Top of Input data

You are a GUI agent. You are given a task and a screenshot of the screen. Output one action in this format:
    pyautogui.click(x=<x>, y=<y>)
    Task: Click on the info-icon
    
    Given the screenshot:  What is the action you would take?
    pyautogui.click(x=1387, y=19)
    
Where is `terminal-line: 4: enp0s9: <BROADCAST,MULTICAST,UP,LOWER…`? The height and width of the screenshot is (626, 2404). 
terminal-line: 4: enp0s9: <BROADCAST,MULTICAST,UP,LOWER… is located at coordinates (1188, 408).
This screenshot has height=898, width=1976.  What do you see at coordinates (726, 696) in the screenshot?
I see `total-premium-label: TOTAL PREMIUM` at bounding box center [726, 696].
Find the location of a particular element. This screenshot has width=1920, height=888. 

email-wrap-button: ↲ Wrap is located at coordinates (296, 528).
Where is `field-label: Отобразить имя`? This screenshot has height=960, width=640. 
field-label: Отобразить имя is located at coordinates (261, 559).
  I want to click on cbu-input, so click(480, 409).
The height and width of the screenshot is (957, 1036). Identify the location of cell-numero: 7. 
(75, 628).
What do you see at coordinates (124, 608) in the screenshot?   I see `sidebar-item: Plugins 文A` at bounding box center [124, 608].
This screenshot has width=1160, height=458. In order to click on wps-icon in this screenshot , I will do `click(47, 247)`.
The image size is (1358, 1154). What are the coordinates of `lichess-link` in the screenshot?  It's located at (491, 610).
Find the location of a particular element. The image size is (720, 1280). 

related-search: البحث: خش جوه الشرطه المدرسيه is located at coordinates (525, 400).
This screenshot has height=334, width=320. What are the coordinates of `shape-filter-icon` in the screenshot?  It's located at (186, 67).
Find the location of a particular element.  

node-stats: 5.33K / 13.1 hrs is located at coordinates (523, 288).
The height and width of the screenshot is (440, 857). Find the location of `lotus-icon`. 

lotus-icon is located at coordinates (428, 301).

Bottom of Input data

◆ Activity: Copy out the data word for word, from the line containing "The height and width of the screenshot is (440, 857)." through the end of the data, including both ends.

◆ Task solution:
The height and width of the screenshot is (440, 857). Find the location of `lotus-icon`. 

lotus-icon is located at coordinates (428, 301).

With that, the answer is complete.